You are viewing a plain text version of this content. The canonical link for it is here.
Posted to solr-user@lucene.apache.org by erolagnab <tr...@gmail.com> on 2011/11/17 15:34:45 UTC

What is the best approach to do reindexing on the fly?

Hi all,

I'm using Solr 3.2 with DataImportHandler periodically update index every 5
min.
There's an house keeping script running weekly which delete some data in the
database.
I'd like to incorporate the reindexing strategy with this house keeping
script by:
1. Locking the DataImportHandler - not allow to perform any update on the
index - by having a flag in the database, every time scheduled job trigger,
it first checks for the flag before perform incremental index.
2. Run separate Solr instance, pointing to the same index and perform a
clean index

Now before coming to this setup, I had some options but they didn't fit very
well:
1. Trigger reindexing directy in the running Solr instance - I wrap Solr
with our own authentication mechanism and reindexing would be causing spike
in memory usage and affect the current running apps (sitting in the same
j2ee container) is the least thing I want
2. Master/Slave setup - I think this is the  most proper way to do but
looking at it as a long term solution, we have a time constraint so it won't
work for now

For the above selected strategy, would the searches be affected due to the
reindexing from 2nd solr instance?
Do we need to tell Solr to update new index once it's available?
Any better option that I can give a try?

Many thanks,

Ero

--
View this message in context: http://lucene.472066.n3.nabble.com/What-is-the-best-approach-to-do-reindexing-on-the-fly-tp3515948p3515948.html
Sent from the Solr - User mailing list archive at Nabble.com.

Re: What is the best approach to do reindexing on the fly?

Posted by Erick Erickson <er...@gmail.com>.
Hmmm, the master/slave setup takes about a day to get completely
running assuming that you don't have any experience to start with,
so you may be able to fit that in your schedule. Otherwise, you won't
be able to avoid the memory and CPU spikes.

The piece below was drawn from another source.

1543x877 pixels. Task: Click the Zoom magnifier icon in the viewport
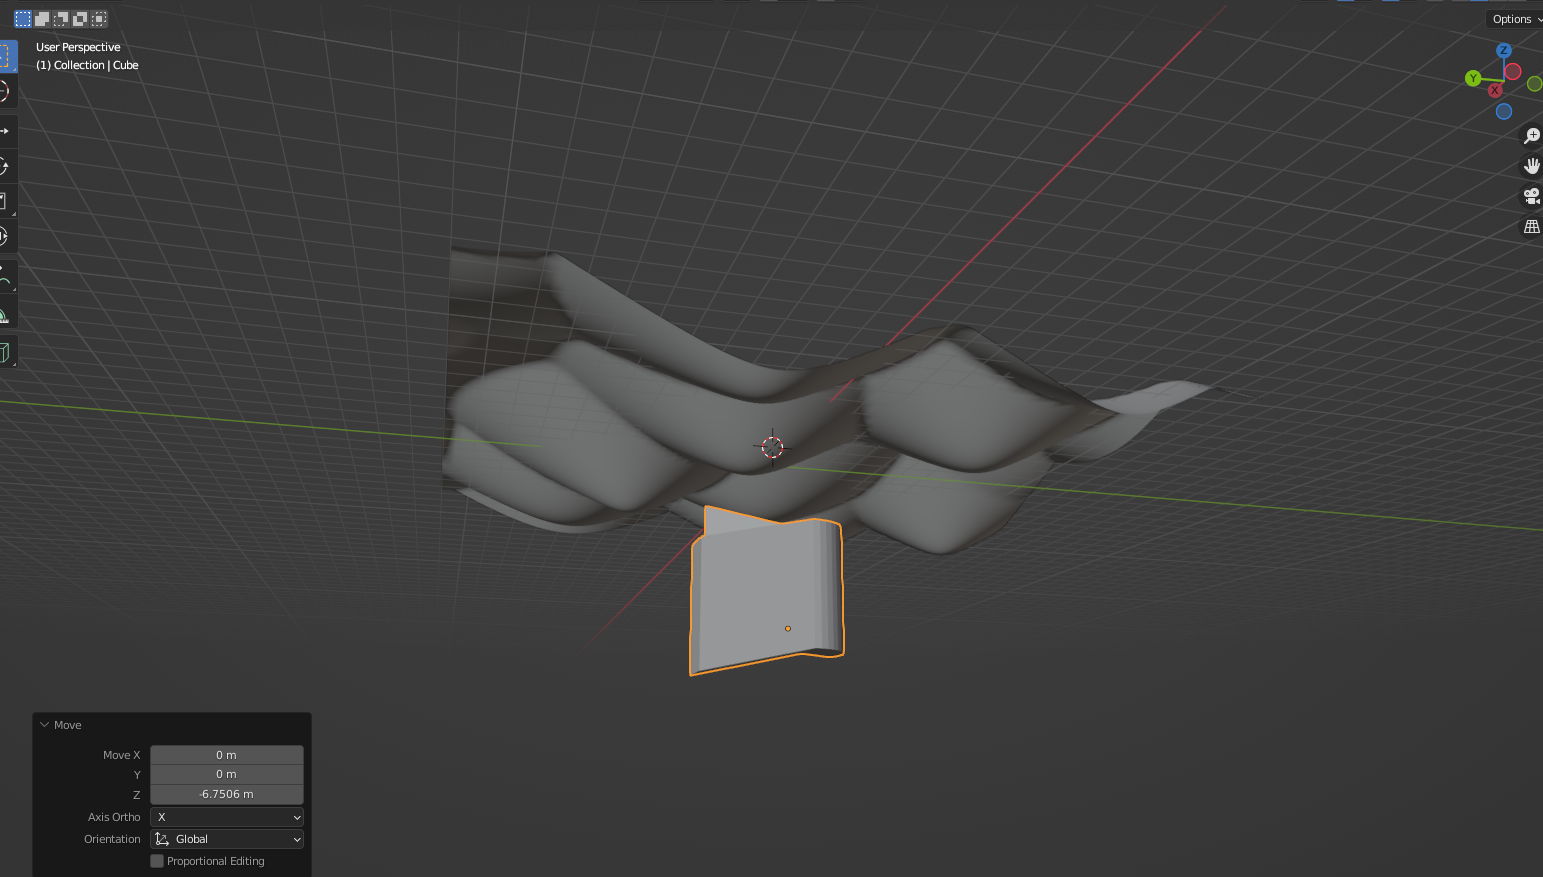tap(1532, 135)
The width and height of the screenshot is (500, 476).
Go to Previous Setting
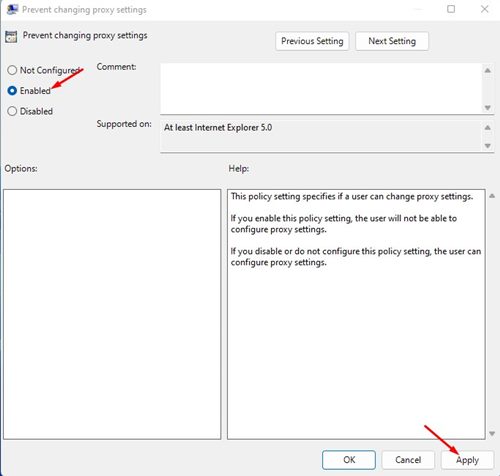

But there's another option. It's actually quite easy to write a SolrJ
program that you can do anything you want in, including examining
your tables for locking.

But there's also another option. Create a trigger on your tables
that inserts what you use to create Solr's <uniqueKey> in a
"modified" table. Have your SolrJ program simply query that table
and delete/update as required to keep the single index in sync with
the database....

Of course, all that depends on how long it takes to re-index from scratch.
If it's reasonably quick, perhaps simply re-indexing at 3:00 AM (or whatever)
would work

Best
Erick

On Thu, Nov 17, 2011 at 9:34 AM, erolagnab <tr...@gmail.com> wrote:
> Hi all,
>
> I'm using Solr 3.2 with DataImportHandler periodically update index every 5
> min.
> There's an house keeping script running weekly which delete some data in the
> database.
> I'd like to incorporate the reindexing strategy with this house keeping
> script by:
> 1. Locking the DataImportHandler - not allow to perform any update on the
> index - by having a flag in the database, every time scheduled job trigger,
> it first checks for the flag before perform incremental index.
> 2. Run separate Solr instance, pointing to the same index and perform a
> clean index
>
> Now before coming to this setup, I had some options but they didn't fit very
> well:
> 1. Trigger reindexing directy in the running Solr instance - I wrap Solr
> with our own authentication mechanism and reindexing would be causing spike
> in memory usage and affect the current running apps (sitting in the same
> j2ee container) is the least thing I want
> 2. Master/Slave setup - I think this is the  most proper way to do but
> looking at it as a long term solution, we have a time constraint so it won't
> work for now
>
> For the above selected strategy, would the searches be affected due to the
> reindexing from 2nd solr instance?
> Do we need to tell Solr to update new index once it's available?
> Any better option that I can give a try?
>
> Many thanks,
>
> Ero
>
> --
> View this message in context: http://lucene.472066.n3.nabble.com/What-is-the-best-approach-to-do-reindexing-on-the-fly-tp3515948p3515948.html
> Sent from the Solr - User mailing list archive at Nabble.com.
>